--- Records for the exercise ---

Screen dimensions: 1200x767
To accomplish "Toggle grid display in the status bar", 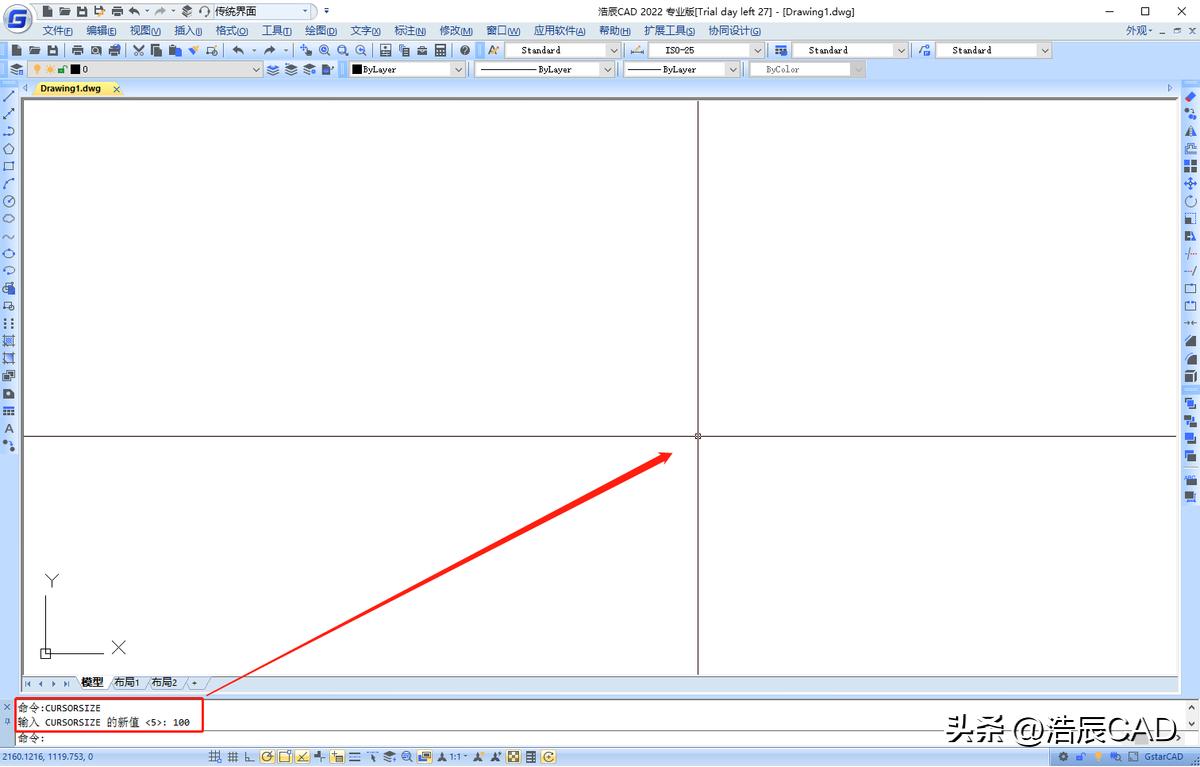I will coord(232,758).
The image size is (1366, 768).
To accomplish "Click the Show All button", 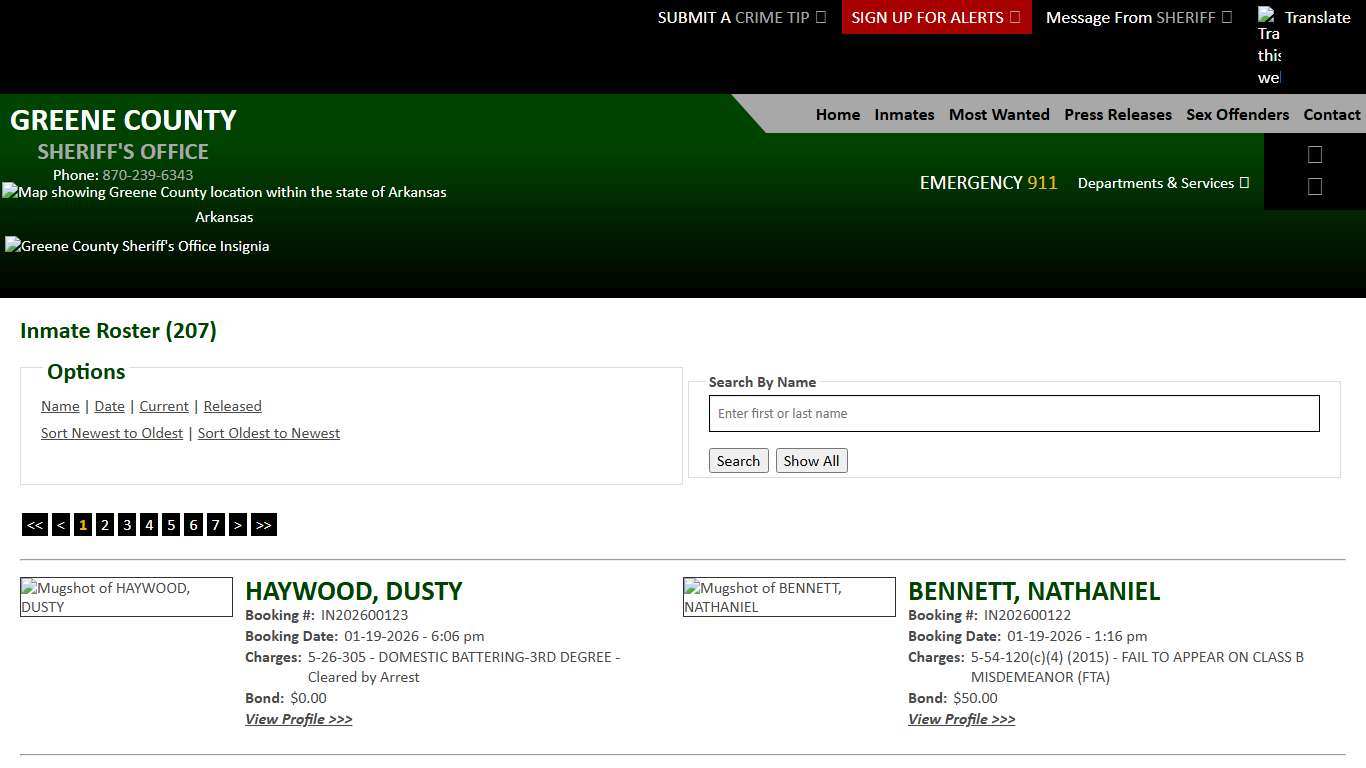I will pyautogui.click(x=811, y=460).
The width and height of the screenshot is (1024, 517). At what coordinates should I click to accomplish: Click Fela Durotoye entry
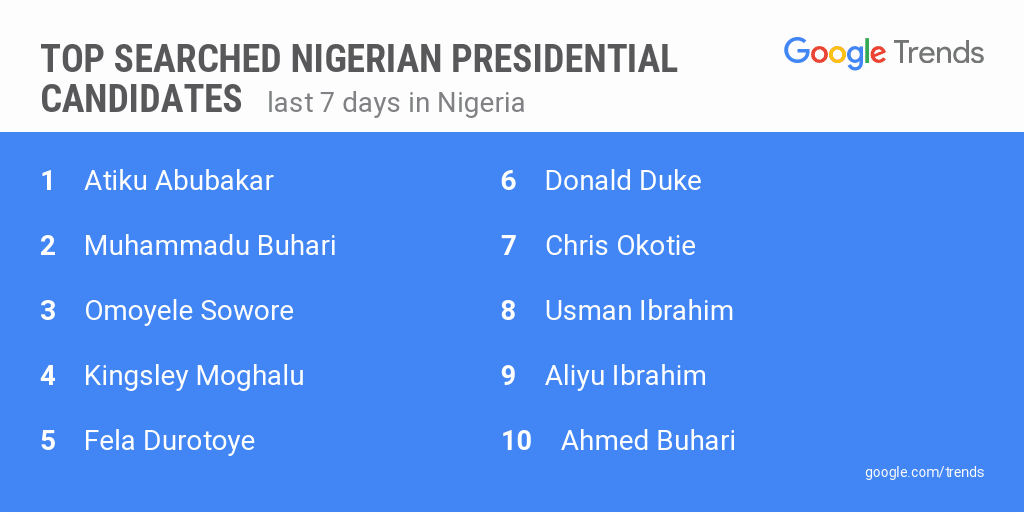coord(170,441)
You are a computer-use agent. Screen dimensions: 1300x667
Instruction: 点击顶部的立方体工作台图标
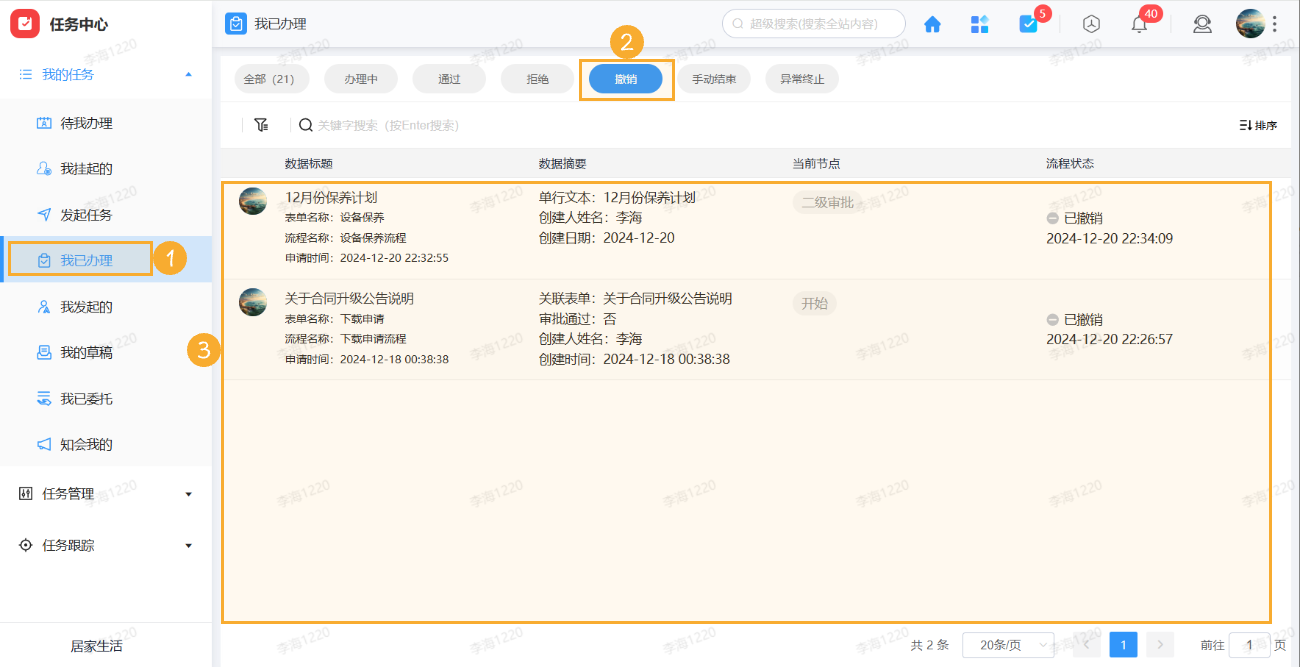point(1090,23)
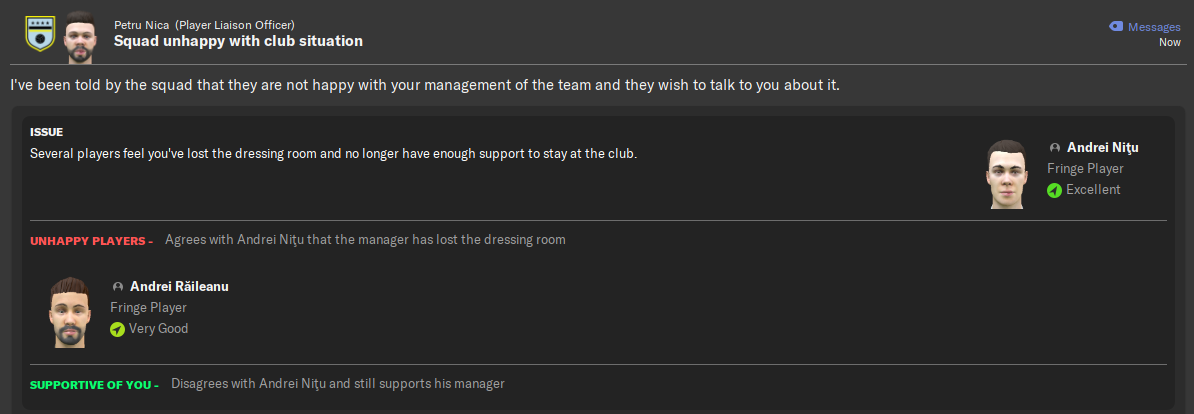Open Andrei Răileanu's profile name link
The height and width of the screenshot is (414, 1194).
(x=179, y=287)
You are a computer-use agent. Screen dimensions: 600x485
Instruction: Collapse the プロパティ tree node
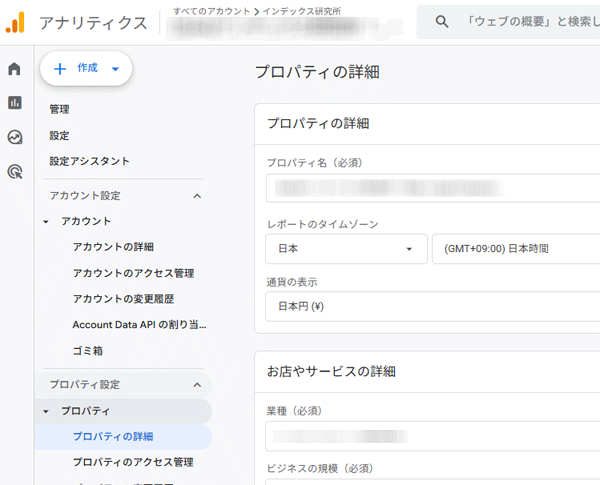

---

> **Exercise instructions**
Across the records above, count the lines holding "computer" and reply with that number alone.

> **Solution**
2